Am Ortsausgang bleibt der Lkw stehen. Ist was passiert? Tobias: „Wir bauen hier den Zaun am Rindergatter ab. Der ist zu hoch.“ 1,10 Meter Platz hat die Ladung bis zum Boden. Mit einer Breite von 5,90 Meter ragt sie weit über die jetzt etwas engere Fahrbahn hinaus.

Kilometer um Kilometer geht es die Serpentinen hinauf – und mitunter sehr steil wieder hinab. „Auch wieder so eine Situation für die Turbo‑Retarder‑Kupplung, die Bremse brauche ich hier nicht.“

Das siebenachsige Gespann erreicht den Parkplatz, wo die Mulde in den kommenden Tagen auf das Chassis montiert wird. Durch das offene Fenster weht ein frischer Wind, gut zehn Grad kälter als unten im Tal ist es hier oben. Auf den Hängen liegt noch Schnee.

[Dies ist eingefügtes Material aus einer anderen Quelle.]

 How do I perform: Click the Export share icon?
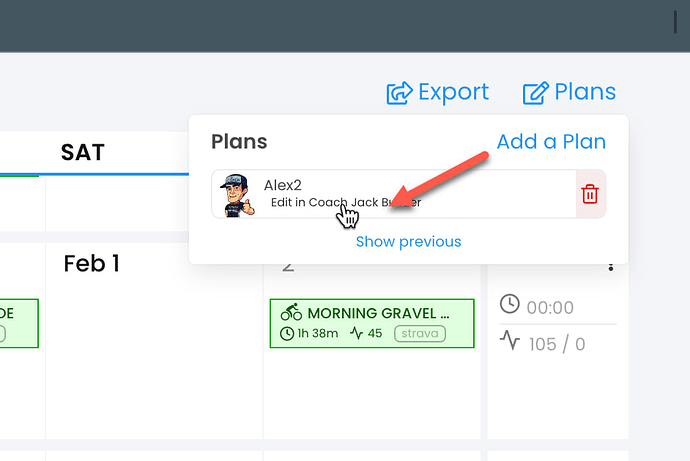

Abgekoppelt wird morgen. Tobias spricht noch kurz mit den Kollegen aus den Begleitfahrzeugen. „Klar, den Job mache ich aus Leidenschaft. Anders geht es ja nicht. Wer schläft schon gern an der Autobahn?“, sagt er. Heute Nacht jedenfalls genießt er die Ruhe der Alpen.